WORK TASK: Starting at the line that contains "The image size is (1200, 800).", return every line down to the end of the records below, exactly as written.

DATASET ENTRIES:
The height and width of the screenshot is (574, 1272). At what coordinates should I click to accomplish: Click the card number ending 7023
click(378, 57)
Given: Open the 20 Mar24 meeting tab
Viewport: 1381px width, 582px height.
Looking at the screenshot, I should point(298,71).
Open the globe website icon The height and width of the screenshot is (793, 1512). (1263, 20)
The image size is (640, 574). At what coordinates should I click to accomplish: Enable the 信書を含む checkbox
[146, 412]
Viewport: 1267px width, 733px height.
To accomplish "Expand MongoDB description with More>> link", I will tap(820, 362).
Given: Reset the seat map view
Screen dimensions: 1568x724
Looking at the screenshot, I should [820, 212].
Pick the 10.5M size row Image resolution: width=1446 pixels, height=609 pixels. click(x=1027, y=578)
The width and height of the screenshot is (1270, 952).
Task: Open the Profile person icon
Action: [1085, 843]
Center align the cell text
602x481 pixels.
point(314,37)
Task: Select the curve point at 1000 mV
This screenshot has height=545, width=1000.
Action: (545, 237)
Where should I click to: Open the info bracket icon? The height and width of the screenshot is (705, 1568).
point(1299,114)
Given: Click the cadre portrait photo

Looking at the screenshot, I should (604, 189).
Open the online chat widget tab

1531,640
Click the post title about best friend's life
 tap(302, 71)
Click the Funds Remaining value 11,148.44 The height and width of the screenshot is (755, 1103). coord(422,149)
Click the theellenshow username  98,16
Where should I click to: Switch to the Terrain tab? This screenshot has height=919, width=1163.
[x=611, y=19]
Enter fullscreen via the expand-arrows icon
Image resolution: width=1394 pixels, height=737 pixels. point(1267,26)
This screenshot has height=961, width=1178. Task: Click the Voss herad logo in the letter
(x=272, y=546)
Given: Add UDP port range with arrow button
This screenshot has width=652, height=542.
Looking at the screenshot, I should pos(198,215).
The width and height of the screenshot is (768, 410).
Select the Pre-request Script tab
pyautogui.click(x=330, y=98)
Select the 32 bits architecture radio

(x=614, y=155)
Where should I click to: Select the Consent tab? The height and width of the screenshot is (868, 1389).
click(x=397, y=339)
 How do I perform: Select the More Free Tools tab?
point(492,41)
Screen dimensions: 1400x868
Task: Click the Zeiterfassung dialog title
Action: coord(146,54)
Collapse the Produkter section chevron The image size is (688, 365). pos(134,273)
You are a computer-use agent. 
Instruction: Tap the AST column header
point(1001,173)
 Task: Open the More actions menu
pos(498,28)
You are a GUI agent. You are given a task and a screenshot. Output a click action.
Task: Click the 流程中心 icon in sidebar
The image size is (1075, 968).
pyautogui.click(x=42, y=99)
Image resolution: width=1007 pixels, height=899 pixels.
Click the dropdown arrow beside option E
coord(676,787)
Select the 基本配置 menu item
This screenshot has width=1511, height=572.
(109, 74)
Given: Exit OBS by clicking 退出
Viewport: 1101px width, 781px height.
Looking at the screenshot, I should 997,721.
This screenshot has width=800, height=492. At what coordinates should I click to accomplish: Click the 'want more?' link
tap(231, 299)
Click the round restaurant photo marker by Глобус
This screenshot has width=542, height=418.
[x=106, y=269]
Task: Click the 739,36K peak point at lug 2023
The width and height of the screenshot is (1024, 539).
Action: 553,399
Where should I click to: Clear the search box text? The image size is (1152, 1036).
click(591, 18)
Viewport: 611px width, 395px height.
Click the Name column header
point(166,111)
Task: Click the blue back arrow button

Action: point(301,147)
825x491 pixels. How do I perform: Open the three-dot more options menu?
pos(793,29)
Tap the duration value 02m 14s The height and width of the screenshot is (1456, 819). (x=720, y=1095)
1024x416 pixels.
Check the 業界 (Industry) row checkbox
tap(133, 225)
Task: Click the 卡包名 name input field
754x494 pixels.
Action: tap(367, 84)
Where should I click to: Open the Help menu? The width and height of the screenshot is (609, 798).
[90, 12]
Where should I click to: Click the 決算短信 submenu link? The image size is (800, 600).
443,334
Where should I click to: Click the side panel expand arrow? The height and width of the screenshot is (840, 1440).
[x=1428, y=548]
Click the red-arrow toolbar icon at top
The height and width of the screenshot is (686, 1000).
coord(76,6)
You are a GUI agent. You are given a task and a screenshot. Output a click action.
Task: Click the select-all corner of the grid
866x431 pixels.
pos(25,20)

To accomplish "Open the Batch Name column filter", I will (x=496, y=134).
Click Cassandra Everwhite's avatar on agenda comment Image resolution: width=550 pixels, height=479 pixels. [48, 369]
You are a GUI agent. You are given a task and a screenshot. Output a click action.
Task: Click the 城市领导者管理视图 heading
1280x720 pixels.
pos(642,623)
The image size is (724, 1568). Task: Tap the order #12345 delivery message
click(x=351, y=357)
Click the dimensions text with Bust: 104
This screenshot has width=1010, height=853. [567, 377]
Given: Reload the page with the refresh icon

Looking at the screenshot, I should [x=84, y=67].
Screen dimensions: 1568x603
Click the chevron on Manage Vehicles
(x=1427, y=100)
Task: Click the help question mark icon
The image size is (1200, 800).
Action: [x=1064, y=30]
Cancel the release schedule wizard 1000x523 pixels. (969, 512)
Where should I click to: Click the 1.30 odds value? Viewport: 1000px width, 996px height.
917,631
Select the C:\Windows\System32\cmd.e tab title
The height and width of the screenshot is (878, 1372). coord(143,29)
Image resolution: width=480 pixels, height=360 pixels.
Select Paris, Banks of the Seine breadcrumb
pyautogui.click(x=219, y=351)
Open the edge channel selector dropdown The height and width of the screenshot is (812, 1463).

ANSWER TO THIS EXERCISE:
The image size is (1200, 800).
Action: [x=1064, y=30]
Cancel the release schedule wizard 1000x523 pixels. (969, 512)
Where should I click to: Click the 1.30 odds value? Viewport: 1000px width, 996px height.
917,631
Select the C:\Windows\System32\cmd.e tab title
The height and width of the screenshot is (878, 1372). coord(143,29)
Image resolution: width=480 pixels, height=360 pixels.
Select Paris, Banks of the Seine breadcrumb
pyautogui.click(x=219, y=351)
Open the edge channel selector dropdown The height and width of the screenshot is (812, 1463).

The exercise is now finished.